Eating almonds could be good for health, research studies in the US reveal

Published: 28-Apr-2014

Might help in weight loss and reducing cardiovascular risk factors


Recent almond-related research studies will reveal new insights into the effects of almond consumption on overall diet and health, abdominal adiposity, measures of appetite and satiety, and cardiovascular risk factors.

They will be presented at the American Society of Nutrition (ASN)'s Scientific Sessions and Annual Meeting this week in San Diego, US, which takes place in conjunction with Experimental Biology 2014 (EB).

One team of researchers asked, 'Are Almonds an Optimal Snack?' i, a hot topic given that 97% of Americans report eating at least one snack a day, with 40% consuming three to four snacks per day ii.

The analysis of nearly 25,000 adults aged 19 and older by Carol O'Neil of Louisiana State University iii, using National Health and Nutrition Examination Survey data from 2000–2010, will reveal that almond consumers (n=395; defined as those who reported eating any amount of almonds or almond butter in the previous 24 hours) had increased nutrient intake, improved overall dietary quality and better physiological status than non-almond consumers.

Those at risk of Type II diabetes were found to benefit from eating 1.5oz of dry roasted, lightly salted almonds daily in research by Richard Mattes from Purdue University.
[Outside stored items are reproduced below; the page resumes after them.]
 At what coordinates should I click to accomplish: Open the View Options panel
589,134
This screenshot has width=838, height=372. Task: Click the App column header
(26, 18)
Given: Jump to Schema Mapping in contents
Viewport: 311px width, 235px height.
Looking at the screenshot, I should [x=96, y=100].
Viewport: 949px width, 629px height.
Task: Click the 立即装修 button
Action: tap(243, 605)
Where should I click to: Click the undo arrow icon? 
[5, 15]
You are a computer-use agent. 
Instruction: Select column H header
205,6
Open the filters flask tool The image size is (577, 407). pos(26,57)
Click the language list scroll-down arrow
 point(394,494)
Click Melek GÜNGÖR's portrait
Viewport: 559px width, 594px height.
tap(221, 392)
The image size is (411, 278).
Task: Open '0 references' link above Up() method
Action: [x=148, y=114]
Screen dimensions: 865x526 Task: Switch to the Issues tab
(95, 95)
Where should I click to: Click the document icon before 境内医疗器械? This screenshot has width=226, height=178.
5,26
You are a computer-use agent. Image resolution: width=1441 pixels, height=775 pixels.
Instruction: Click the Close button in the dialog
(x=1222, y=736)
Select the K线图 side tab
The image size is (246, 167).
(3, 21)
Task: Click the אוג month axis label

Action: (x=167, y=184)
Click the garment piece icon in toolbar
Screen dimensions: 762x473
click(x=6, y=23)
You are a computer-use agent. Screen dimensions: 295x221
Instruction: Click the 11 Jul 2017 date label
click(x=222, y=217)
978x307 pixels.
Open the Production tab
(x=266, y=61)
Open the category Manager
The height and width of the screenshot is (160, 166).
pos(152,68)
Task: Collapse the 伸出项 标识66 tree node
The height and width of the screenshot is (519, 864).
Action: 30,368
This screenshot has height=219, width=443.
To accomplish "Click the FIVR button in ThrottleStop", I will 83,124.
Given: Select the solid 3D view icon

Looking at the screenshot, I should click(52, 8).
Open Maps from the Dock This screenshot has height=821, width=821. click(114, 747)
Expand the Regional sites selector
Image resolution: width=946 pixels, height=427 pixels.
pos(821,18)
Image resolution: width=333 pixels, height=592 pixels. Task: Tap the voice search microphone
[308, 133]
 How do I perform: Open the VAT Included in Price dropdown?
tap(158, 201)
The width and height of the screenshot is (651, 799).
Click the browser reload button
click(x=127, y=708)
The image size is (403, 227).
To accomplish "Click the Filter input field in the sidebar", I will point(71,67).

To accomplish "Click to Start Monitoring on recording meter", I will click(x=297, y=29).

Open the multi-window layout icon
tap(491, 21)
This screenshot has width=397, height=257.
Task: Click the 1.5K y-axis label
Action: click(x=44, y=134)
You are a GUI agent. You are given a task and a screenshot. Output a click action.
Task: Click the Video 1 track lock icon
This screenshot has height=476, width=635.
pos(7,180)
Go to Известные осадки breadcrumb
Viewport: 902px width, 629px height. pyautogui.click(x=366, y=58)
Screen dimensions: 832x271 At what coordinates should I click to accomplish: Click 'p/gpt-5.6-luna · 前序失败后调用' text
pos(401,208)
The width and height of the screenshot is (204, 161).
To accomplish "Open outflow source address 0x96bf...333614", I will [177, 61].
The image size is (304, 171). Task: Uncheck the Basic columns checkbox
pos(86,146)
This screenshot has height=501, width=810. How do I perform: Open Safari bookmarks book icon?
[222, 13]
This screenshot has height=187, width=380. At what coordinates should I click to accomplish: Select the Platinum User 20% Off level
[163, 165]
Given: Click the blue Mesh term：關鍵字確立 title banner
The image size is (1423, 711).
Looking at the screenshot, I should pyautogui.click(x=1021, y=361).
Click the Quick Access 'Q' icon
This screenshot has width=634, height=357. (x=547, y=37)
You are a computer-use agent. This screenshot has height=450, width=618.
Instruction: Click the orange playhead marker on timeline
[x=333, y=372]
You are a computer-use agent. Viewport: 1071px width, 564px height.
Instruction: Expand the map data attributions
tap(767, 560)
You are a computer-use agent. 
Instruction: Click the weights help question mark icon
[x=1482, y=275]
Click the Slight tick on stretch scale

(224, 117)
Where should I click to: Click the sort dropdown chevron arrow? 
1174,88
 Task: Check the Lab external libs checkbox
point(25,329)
He examined the effects of snacking on almonds in 137 adults iv and found that eating almonds daily helped curb participants' appetites and moderate blood glucose concentrations, while significantly improving vitamin E and monounsaturated fat intake. After a month of snacking on 250 calories from almonds daily, participants did not gain weight. While the study was only four weeks in duration, it suggested that snacking on the nuts could be a weight-wise strategy.

Penny-Kris Etherton from Pennsylvania State University will share results from a new randomised, controlled clinical study involving 52 adults with elevated LDL cholesterol that examined the effects on body weight of consuming 1.5oz of almonds compared with eating a high carbohydrate snack with the same calorific value. v

While total body weight did not differ between the two regimes, the almond diet reduced overall abdominal mass, abdominal fat mass, and waist circumference. Although the study was just six weeks in duration, preliminary results suggest that snacking on almonds may help decrease abdominal fat.

'These results help to advance the evolution of our understanding of almonds' beneficial effects as part of a healthy diet,' said Karen Lapsley, Chief Science Officer for the Almond Board of California.

She added that the research reflected the Almond Board of California's commitment to the advancement of nutrition science. To date, the California almond industry has invested over $15m in nutrition research that has resulted in more than 100 papers published by internationally recognised scientists in peer review journals.

References

i. O'Neil CE, Mattes R, Kris-Etherton P. Are almonds an optimal snack? New research on the health effects of almonds. American Society for Nutrition Sponsored Satellite Program, Experimental Biology 2014, San Diego, CA, held April 27, 2014.

ii. Good news about almonds and heart health. Scientific evidence suggests, but does not prove, that eating 1.5oz of most nuts, such as almonds, as part of a diet low in saturated fat and cholesterol may reduce the risk of heart disease. One serving on almonds (28g) has 13g of unsaturated fat and only 1g of saturated fat. Piernas C, Popkin BM. Snacking increased among US adults between 1977 and 2006. J Nutr 2010; 140:325-332.

iii. Consumption of almonds is associated with increased nutrient intake, better diet quality, and better physiological status in adult participants (19+ y) from the NHANES (2001-2010). Papanikolaou Y, O'Neil CE, Nicklas TA., Fulgoni VL. Program No: 810.17; Poster session: C120.

iv. Effects of almonds as a snack or meal accompaniment on appetite, glycemia and body weight. Tan S-Y and Mattes RD. Experimental Biology 2014; Abstract No. 1927, Program No: 641.9; Poster presentation.

v. Daily almond consumption (1.5oz/day) decreases abdominal and leg adiposity in mildly hypercholesterolemic individuals. Berryman, CE, et al. Experimental Biology 2014, Program No: 117.8 ; Oral presentation.